Note: No horse murder happened.
And that panicking about other horses? He got over that pretty fast. By the next day, he was able to be walked around the ring while strange horses trotted by. A week later and cantering didn't send him spooking and scooting away. In a month he was calmly being ridden around while multiple lessons happened around him. This continues to get better, and has proven to me that he is learning and improving all the time. It's also a big reminder of where he started and how far he's come.
Photo by Liz Stout
While I haven't lunged Bast much at all since I began riding him, I have done a ton of work in hand with him. I have some lunging ideas in mind to try over the winter to see if I can help him create even more relaxation in his work. Fingers crossed! I don't see lunging ever being a big part of his education, but I think it's a valuable skill for many reasons and a good way to evaluate a new horse's reactions in a safer way.

What do you think? Do you use lunging a lot? What are the values you see in lunge work?

Wednesday, November 8, 2017

Eight Years Ago

Eight years ago, I was perched in the car with my stomach in knots. I'd never vetted a horse before.

Eight years ago, my mouth quietly struggled out the phrase "would you take this much for him?"

Eight years ago, my hands were clammy with excitement and nerves. I'd never arranged horse delivery before.

Eight years ago, this chestnut creature backed off a trailer and into my life.
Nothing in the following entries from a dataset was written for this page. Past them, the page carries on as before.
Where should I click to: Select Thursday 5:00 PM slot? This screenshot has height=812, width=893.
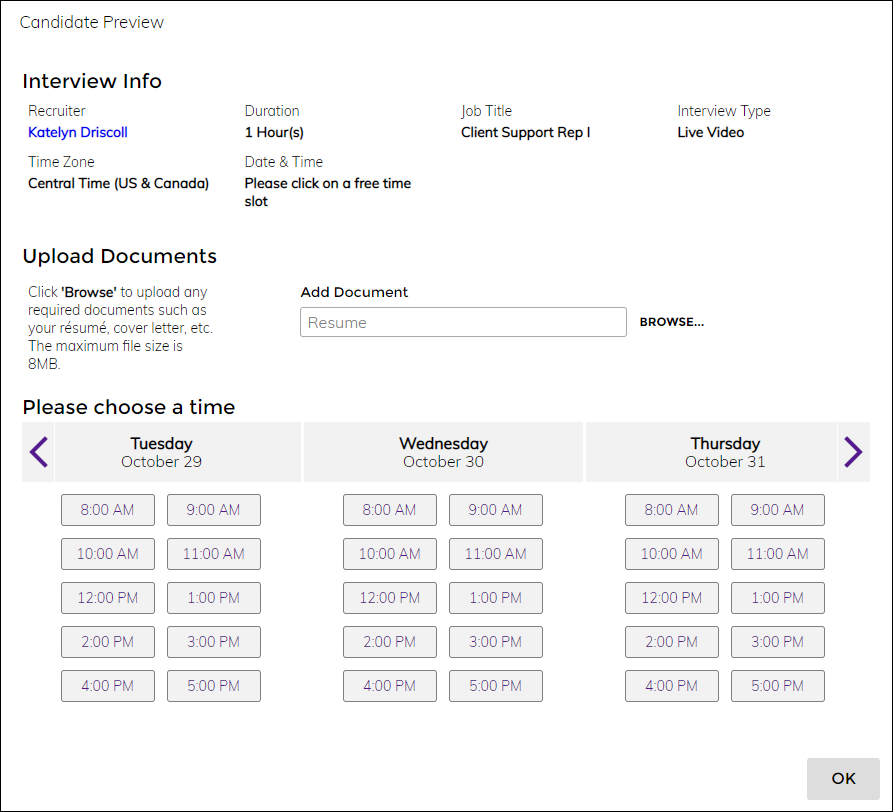778,686
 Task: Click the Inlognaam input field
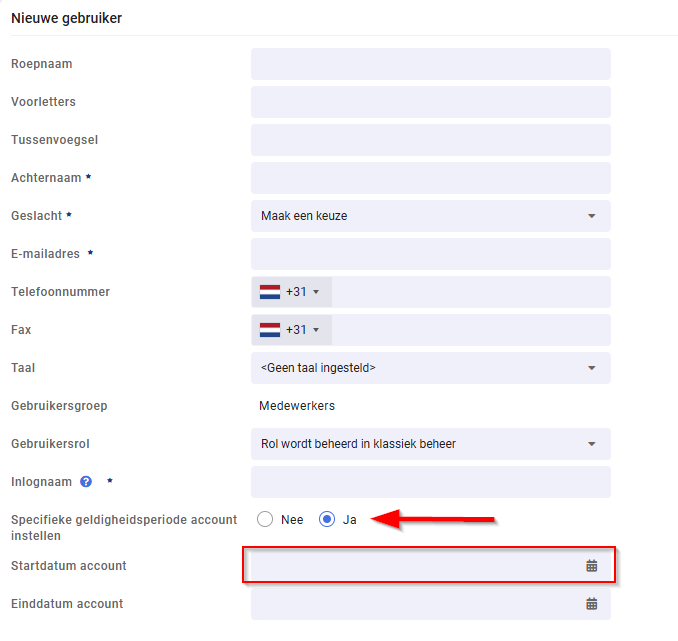coord(430,482)
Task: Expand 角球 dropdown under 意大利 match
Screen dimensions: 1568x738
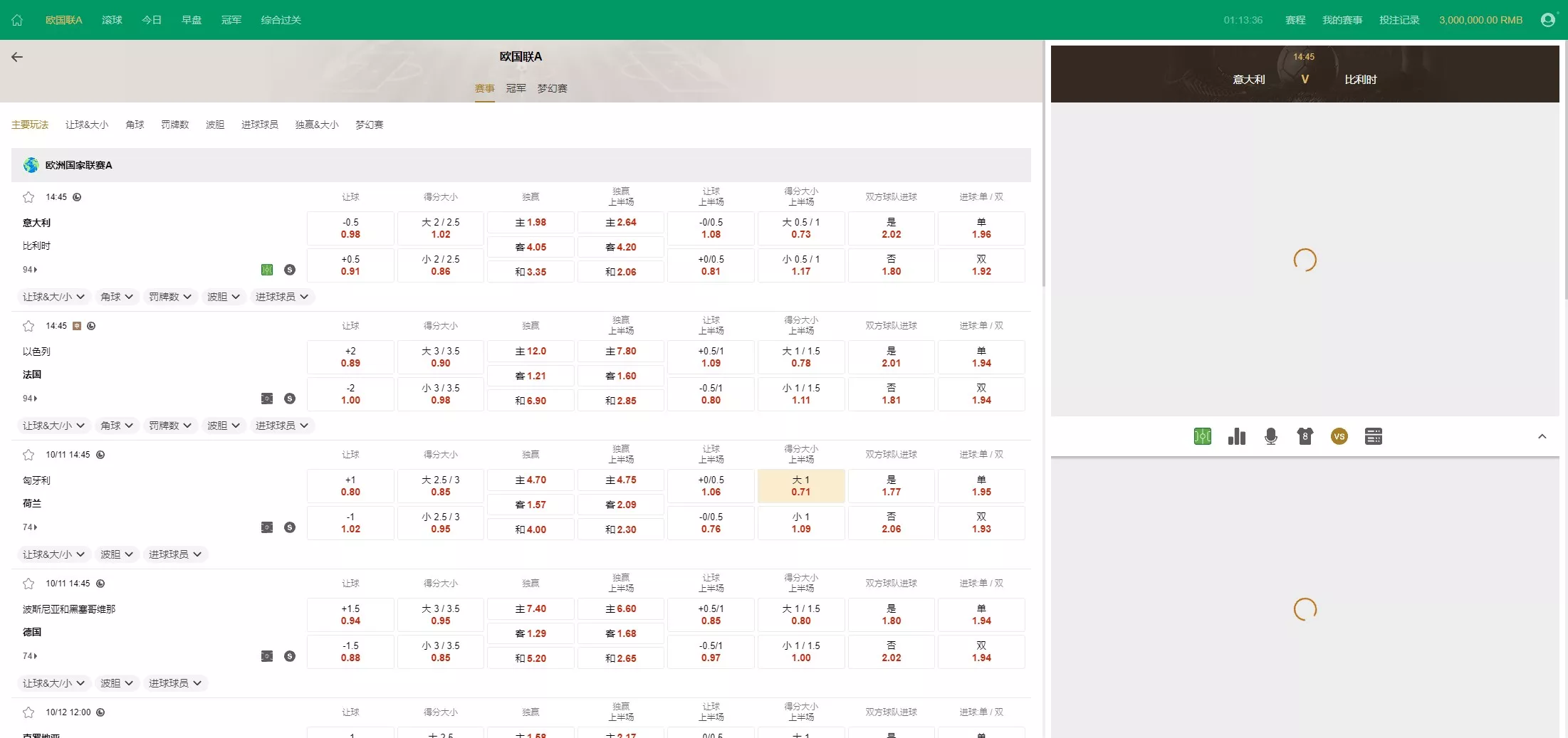Action: pyautogui.click(x=117, y=297)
I'll never forget holding his lead for the first time.
I was so excited.
I thought today it would be fun to do a little comparison. A before and after of Guinness. Especially now that I'm starting over again with another horse, seeing how far we were able to come is really special. Thus I give you...

Our pre-purchase ride:
Full video
And our best schooling ride of 2017:
Full video
This horse is amazing. We have both changed so much, for the better. We both required so much improvement from each other, and held each other so accountable for our work. I had no idea when I bought him what we would become, and I'm not sure I could have believed we had it in us.

Eight years ago, I made the best decision to take a chance on his iffy ankles and intense attitude. It's a decision I would happily make 1000 times again.